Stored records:
▼

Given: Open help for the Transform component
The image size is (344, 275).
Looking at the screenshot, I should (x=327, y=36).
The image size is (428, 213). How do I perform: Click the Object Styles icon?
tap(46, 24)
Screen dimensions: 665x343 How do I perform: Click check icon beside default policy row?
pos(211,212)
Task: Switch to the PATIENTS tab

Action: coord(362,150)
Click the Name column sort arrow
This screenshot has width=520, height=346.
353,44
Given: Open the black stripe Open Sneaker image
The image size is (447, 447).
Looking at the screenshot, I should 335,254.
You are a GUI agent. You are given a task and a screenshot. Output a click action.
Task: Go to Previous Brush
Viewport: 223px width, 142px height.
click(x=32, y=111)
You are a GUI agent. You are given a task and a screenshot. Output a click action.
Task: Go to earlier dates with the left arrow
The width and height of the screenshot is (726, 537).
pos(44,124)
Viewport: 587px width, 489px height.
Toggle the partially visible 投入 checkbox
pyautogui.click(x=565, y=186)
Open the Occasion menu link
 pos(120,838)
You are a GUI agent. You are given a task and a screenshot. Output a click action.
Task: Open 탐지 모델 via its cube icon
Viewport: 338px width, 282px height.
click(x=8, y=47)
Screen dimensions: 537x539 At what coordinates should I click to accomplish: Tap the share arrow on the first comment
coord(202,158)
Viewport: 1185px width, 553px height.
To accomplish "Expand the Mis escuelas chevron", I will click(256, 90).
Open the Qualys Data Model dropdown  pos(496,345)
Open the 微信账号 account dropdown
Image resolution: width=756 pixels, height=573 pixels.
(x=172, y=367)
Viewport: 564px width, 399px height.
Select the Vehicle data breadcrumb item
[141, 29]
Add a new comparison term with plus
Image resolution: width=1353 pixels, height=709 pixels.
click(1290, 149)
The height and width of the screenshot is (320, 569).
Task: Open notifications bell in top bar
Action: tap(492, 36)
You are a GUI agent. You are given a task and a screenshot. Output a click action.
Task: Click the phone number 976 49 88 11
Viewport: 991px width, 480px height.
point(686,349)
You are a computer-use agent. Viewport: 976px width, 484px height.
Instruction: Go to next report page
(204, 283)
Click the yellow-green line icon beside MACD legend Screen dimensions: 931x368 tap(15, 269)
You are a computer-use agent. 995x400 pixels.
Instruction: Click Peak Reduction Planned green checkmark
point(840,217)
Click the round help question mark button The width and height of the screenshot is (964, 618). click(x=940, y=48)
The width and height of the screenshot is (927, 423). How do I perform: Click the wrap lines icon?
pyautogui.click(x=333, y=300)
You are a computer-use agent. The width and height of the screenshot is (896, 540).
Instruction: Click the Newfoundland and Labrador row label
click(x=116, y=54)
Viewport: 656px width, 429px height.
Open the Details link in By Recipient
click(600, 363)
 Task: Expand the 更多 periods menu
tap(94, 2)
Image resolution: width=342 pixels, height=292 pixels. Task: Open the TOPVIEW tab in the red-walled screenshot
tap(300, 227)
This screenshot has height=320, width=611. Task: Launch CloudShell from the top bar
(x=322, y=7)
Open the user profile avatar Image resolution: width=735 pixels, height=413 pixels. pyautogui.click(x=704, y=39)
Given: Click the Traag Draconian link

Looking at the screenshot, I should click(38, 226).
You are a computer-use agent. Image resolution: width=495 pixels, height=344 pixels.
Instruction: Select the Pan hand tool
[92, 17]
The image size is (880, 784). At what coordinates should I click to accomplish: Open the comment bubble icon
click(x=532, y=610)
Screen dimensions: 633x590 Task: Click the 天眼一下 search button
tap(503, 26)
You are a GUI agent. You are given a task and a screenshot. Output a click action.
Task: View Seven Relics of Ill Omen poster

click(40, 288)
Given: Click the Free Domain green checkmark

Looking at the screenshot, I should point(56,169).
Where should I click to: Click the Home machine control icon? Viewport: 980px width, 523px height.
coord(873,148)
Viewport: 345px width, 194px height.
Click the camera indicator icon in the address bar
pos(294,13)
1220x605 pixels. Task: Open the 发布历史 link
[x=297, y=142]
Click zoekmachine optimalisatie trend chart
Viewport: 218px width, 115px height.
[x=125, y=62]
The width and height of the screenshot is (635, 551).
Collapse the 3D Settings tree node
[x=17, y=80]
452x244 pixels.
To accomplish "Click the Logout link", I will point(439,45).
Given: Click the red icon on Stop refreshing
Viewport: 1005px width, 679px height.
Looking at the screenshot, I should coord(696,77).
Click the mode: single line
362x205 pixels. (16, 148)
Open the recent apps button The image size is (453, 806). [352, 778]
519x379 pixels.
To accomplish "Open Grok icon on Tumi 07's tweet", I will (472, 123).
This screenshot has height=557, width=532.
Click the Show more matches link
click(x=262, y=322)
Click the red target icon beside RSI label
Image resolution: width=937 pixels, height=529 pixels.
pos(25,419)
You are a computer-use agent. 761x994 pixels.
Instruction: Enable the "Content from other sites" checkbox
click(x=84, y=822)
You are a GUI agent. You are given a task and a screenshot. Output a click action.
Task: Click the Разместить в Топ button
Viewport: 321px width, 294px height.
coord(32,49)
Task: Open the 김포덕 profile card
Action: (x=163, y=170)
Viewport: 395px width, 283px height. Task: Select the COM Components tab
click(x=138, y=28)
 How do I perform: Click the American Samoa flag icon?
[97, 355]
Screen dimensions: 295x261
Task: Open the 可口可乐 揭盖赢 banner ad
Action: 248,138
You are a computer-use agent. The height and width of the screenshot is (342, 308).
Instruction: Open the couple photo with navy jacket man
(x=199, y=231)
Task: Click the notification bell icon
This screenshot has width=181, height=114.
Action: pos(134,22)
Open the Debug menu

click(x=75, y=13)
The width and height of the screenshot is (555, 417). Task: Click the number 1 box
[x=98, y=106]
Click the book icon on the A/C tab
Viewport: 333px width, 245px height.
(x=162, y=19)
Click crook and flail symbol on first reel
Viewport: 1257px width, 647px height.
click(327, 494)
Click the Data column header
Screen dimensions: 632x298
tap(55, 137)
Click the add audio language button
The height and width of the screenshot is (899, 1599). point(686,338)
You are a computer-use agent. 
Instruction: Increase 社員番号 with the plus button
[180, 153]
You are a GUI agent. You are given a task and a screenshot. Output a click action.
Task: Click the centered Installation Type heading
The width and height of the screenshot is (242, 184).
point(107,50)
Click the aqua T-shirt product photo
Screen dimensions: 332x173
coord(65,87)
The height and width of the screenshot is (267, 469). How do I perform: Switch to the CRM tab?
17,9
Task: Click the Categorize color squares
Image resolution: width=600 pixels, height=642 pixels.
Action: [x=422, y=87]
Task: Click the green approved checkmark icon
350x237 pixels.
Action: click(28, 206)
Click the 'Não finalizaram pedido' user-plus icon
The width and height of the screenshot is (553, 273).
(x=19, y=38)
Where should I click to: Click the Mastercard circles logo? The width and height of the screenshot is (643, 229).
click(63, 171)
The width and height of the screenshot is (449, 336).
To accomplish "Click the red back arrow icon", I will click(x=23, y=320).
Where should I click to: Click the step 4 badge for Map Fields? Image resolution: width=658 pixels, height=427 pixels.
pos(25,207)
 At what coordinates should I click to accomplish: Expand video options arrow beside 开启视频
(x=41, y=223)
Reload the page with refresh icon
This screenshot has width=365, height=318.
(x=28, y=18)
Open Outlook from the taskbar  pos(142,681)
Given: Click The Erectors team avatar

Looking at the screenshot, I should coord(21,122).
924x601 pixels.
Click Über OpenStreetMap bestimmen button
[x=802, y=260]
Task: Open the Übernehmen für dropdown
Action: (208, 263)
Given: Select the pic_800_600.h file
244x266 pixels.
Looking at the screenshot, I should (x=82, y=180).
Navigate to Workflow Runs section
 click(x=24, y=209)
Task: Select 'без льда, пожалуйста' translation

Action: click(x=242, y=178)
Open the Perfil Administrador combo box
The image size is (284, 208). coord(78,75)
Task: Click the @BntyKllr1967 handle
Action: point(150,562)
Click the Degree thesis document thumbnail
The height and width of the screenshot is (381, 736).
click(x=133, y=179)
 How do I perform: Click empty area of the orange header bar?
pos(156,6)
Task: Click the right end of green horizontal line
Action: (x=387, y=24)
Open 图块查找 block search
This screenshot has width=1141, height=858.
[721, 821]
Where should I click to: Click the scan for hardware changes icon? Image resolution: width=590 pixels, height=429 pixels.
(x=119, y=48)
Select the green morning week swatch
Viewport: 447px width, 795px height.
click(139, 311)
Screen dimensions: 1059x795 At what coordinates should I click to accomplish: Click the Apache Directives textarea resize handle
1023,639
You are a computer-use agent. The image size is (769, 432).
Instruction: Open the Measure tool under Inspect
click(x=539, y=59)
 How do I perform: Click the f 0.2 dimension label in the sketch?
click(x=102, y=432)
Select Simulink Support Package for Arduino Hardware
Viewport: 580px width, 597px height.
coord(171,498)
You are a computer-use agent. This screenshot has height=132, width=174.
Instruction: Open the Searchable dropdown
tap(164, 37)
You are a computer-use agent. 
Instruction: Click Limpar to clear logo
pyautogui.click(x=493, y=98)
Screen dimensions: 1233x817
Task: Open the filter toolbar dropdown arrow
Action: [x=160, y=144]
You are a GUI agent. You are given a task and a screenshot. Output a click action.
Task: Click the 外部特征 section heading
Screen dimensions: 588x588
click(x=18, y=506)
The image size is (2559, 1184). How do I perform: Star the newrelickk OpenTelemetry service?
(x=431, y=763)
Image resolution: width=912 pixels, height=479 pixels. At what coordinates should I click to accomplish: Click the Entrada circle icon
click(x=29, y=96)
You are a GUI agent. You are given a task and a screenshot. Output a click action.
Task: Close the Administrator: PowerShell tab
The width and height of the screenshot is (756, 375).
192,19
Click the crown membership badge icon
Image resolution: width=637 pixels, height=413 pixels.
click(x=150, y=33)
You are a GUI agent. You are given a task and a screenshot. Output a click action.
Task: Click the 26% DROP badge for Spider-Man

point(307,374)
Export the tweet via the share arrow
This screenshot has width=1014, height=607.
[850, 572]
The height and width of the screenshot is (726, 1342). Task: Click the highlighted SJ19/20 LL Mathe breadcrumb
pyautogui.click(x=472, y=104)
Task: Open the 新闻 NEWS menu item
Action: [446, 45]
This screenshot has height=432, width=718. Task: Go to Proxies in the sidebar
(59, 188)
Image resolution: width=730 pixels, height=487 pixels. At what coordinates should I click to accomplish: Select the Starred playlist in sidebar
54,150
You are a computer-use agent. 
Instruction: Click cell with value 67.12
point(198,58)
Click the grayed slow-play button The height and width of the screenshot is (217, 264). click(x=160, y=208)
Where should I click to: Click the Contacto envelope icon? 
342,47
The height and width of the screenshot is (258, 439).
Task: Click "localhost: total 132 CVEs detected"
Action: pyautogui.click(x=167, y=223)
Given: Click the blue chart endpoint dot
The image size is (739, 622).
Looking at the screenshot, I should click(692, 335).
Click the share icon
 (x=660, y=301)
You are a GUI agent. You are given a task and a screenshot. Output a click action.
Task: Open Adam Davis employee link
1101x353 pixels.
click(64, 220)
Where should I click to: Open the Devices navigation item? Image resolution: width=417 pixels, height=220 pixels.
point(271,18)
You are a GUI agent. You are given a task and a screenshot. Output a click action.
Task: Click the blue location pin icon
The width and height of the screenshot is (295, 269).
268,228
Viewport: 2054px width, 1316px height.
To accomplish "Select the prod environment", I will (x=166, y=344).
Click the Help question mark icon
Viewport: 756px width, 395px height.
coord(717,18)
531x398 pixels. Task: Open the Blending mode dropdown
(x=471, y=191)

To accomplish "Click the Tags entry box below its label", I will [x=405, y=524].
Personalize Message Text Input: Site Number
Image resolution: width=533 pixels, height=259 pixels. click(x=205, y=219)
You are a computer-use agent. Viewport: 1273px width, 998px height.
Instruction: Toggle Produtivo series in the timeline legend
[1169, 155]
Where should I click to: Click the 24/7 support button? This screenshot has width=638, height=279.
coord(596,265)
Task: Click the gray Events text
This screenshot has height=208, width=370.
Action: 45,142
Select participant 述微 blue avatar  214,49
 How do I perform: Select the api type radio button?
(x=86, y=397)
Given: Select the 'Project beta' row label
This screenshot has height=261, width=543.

▲

_Description of the task:_
Would you output, unchanged, each line from the start of the records to the line that holds "Task: Go to Previous Brush", both included and nothing else?

_Answer section:_
Given: Open help for the Transform component
The image size is (344, 275).
Looking at the screenshot, I should (x=327, y=36).
The image size is (428, 213). How do I perform: Click the Object Styles icon?
tap(46, 24)
Screen dimensions: 665x343 How do I perform: Click check icon beside default policy row?
pos(211,212)
Task: Switch to the PATIENTS tab

Action: coord(362,150)
Click the Name column sort arrow
This screenshot has width=520, height=346.
353,44
Given: Open the black stripe Open Sneaker image
The image size is (447, 447).
Looking at the screenshot, I should 335,254.
You are a GUI agent. You are given a task and a screenshot. Output a click action.
Task: Go to Previous Brush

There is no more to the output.